Although, I suppose in retrospect this rant is not so much against the idea of licensure for doctors overall. Plenty of other countries have licensure, but have pricing problems that are not as bad as the U.S.. The rant is really against letting professions control their own licensure processes, as they work for the benefit of those in the profession--as Friedman argues--rather than the public as a whole.

Turning away from Marco, I want to say that the kind of historical determinism in The Road to Serfdom for some reason reminded me of Cannibals and Kings from last year. You know, in C & K, Harris argues that cultural structures are a necessary result of the need to control population in a given environment. Hayek argues that totalitarianism is the necessary result of socialism--more or less. I suppose they aren't that similar except in the fact that they are both deterministic--although they both claim to not be deterministic, citing their own desires that someone will read their books of genius and break these horrid cycles.

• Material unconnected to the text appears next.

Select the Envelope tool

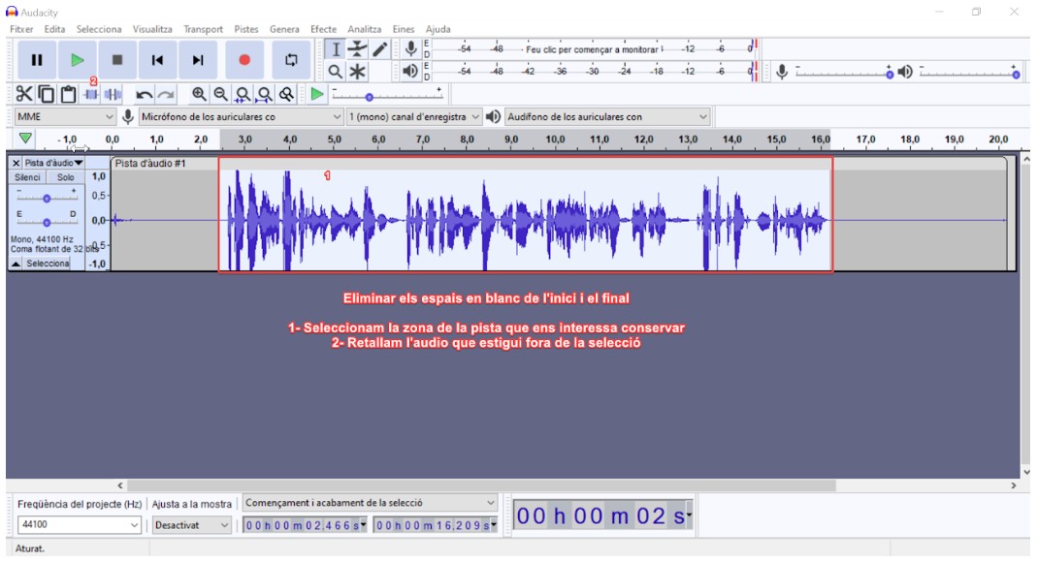point(358,49)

In any case, reading Hayek is a little funny from the prospective of today. As a book written in 1944, it has the totalitarian fears of 1984 and Brave New World written all over it. I remember reading these books in high school, and asking my Dad, "so why did totalitarianism never take over?" I remember him distinctly saying, "Well, no one really anticipated the 60s."

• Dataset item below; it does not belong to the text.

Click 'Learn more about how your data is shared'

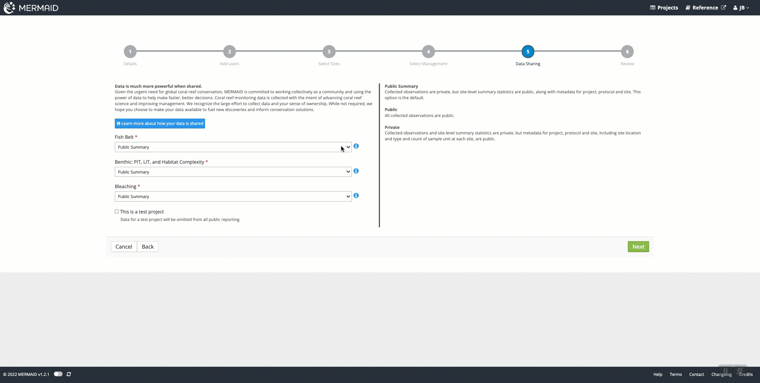tap(160, 124)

While my Dad may have had a point, I am not sure that is the main point in regards to why centrally planned economies failed to prevail and eventually yield to totalitarian dictatorships. In the end, it seems Milton Friedman has the true answer as to why totalitarianism did not take hold: the power of market competition. As Hayek points out, the United States was at a different stage in this determined developmental cycle than the USSR or Germany. While centrally planned services were rising in the United States, it was nowhere near the levels in these other countries. As a result, when it came to it, and the world was divided into two great superpowers, by luck of history--I suppose--the United States found itself less centrally planned than the USSR. This meant that the United States was able to adapt to market considerations and develop economically in a much more effective way than the USSR. In the end, the USSR simply could not compete with the United States under the centrally planned totalitarian model, and it fell in a cold war of soft power. The fall of the USSR fortuitously led the world to realize the pitfalls that Hayek warns us of 40 years earlier. Not so much that socialism inevitably leads to totalitarianism--but that socialism is simply less effective than capitalism and thus should not be pursued.

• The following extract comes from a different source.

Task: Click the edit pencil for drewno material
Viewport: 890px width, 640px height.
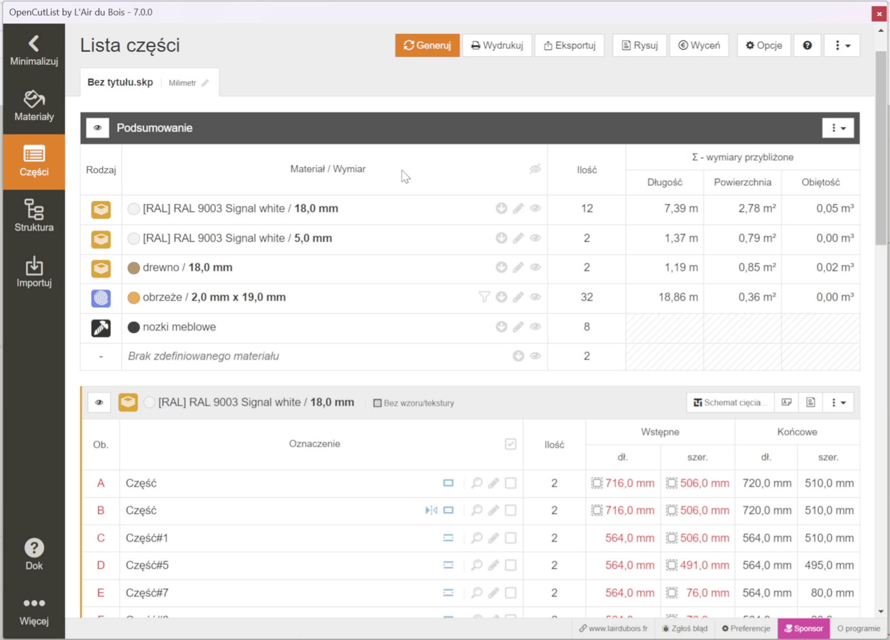Action: coord(518,268)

One last note: it is interesting to think about whether Hayek would view the more socialist countries of Europe today as walking down "the road to serfdom," or whether in light of our current historical situation, he would see the possibility of a fully planned economy eliminated in the wake of the fall of the Soviet Union--any ideas anyone?

1 comment:

  1. I'm not advocating the current system where medical schools are superficially forcing a shortage of doctors. I was arguing against the abolishment of certification and testing for doctors and a system that would rely only on the market to weed out people not suited for the profession. I agree, I think it's absurd to have a shortage of doctors, and based on what you say, I'm thankful that citizenship has been dropped as a requirement to practice. I'm just not comfortable eliminating any measurement of competency for such an important profession. If we left everything up to the market (and this includes eliminating subsided services), I fear that the poor would be forced to seek attention from the least qualified people, and would only stop seeing that "doctor" when word got out that 25% of his patients had died due to malprescription. In summary: Yes to increasing doctors, no to eliminating any standard training or testing for relevant qualification.